What I can report is that the lot listed on my secondary ID had four times more views than the previous one listed on my primary ID. This may not mean anything, since neither had that many views overall. Nancy Drew lots used to have hundreds of views several years ago, but the final relist on my primary ID had only around 10 views. The listing on my secondary ID had around 40 views, which is an improvement.

The listing on my secondary ID sold for $55.59, which is higher than what I originally wanted for the books back in March. I have seen this type of pattern many times over the years, and it may just be the regular ebb and flow of buyers to eBay... but what if eBay did suppress the listings on my primary ID?

It is worth noting that I have no DSRs on my secondary ID. The lot that I just sold is the very first item I have sold on this ID. I believe that eBay cuts sellers a break when they have no DSRs. Ponder this intriguing idea and consider what you have gained for your eBay loyalty.

With my success at selling this lot of books on my secondary ID, I quickly listed two more lots on the same ID, and rather enthusiastically, at that. Why not? Both lots gained bids fairly quickly. One lot had 62 views shortly before it closed, and the other lot had 29 views. Both lots were viewed more times than most items I have listed in recent months. If I list anything else on eBay in the next week or so, I will use my secondary ID.


stratomiker said...

One thing that's happening a lot in reaction to all this craziness is that savvy sellers and buyers are taking their transactions offsite to avoid high fees, even accepting checks and money orders to avoid the Paypal fees.

It's sort of like, 'we'll hook up on eBay and do business offsite.'

I know this has gone on before, but now it's standard.

Another strange thing - I got one of those copyright infringement notices for a CD I listed using the item specifics. All I listed was the artist name and the item name, the rest came from the programmed synopsis and reviews. They deleted the ietm and I was advised to check with the property rights owner via email. I wasn't that interested to bother. Odd that they objected when the info wasn't mine.

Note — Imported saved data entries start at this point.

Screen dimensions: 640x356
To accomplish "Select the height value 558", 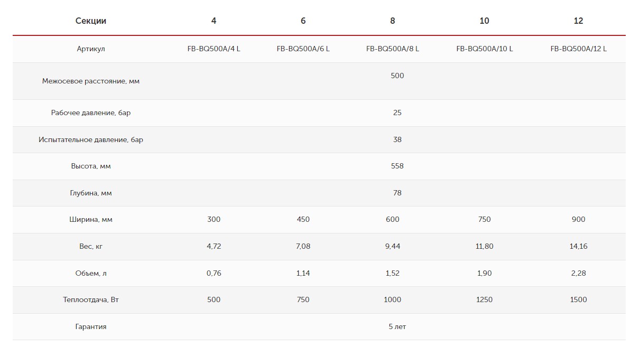I will (x=397, y=166).
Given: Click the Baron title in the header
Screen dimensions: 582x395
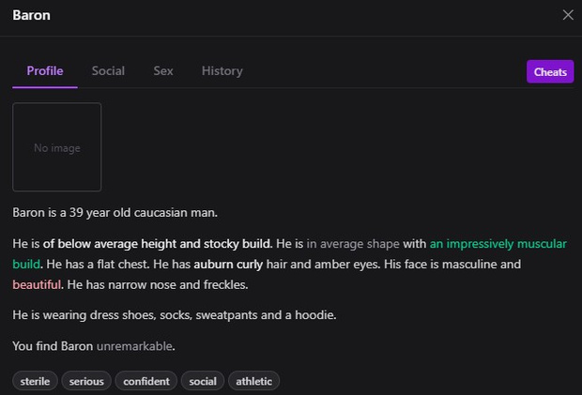Looking at the screenshot, I should [x=32, y=16].
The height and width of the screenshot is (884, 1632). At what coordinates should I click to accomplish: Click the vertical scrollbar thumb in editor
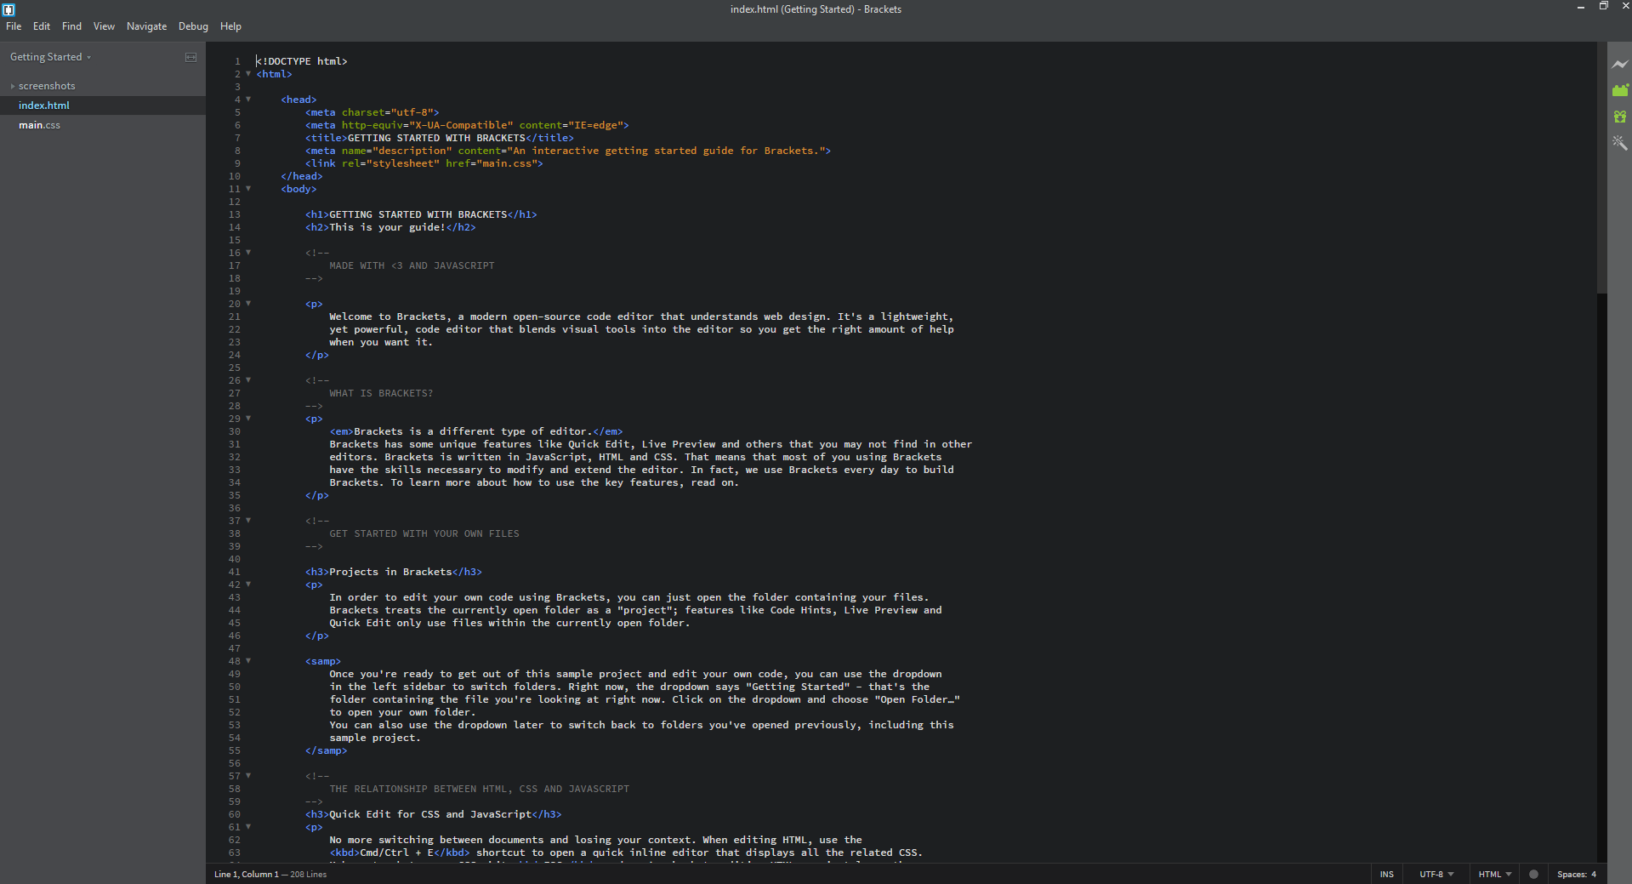(x=1601, y=170)
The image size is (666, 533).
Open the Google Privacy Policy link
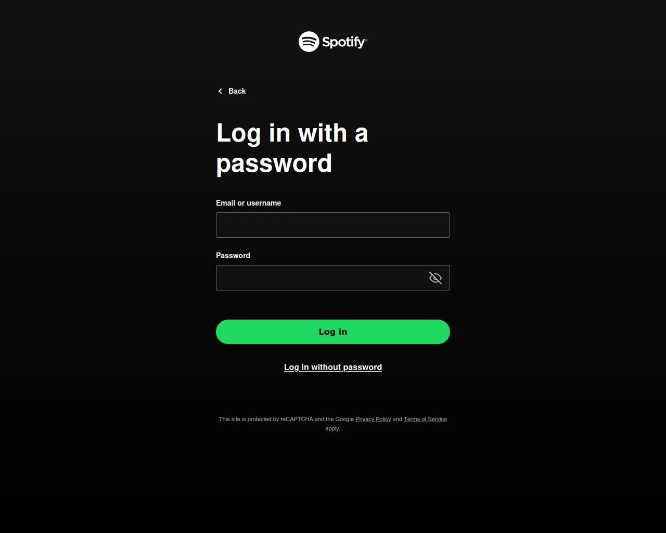(373, 419)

I think eBay is just getting way too whacky and probably doesn't even know where it's headed.

On the other hand, Bonanzle, to me, is like a stagnant swamp. Nothing moves. Nothing happens. I think you have the benefit of your girls book site and your blog, a following.


Jennifer White said...

The realization that an alternate low feedback ID on eBay can bring me sales is a big breakthrough. I may never sell again on a my primary ID, which is sad. I am probably going to list several large lots of books on eBay shortly so that I can begin to clear out the massive number of extras that I currently have.

On the other hand, Bonanzle, to me, is like a stagnant swamp. Nothing moves. Nothing happens. I think you have the benefit of your girls book site and your blog, a following.

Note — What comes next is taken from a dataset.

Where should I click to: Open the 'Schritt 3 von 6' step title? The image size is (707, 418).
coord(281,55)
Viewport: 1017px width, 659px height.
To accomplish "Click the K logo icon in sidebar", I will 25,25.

Even for me, it was a stagnant swamp during the first half of last year. It took me quite awhile to finally get people to buy from me regularly. That is the reason why I have way too many extras now, and I need to try to reduce them some (see above).

Most people who have under 50 items on Bonanzle are likely seeing no sales. As I mentioned in a recent post, the people who are actually getting a few sales on Bonanzle have at least a couple hundred books available. It appears that most other sellers are getting no sales at all.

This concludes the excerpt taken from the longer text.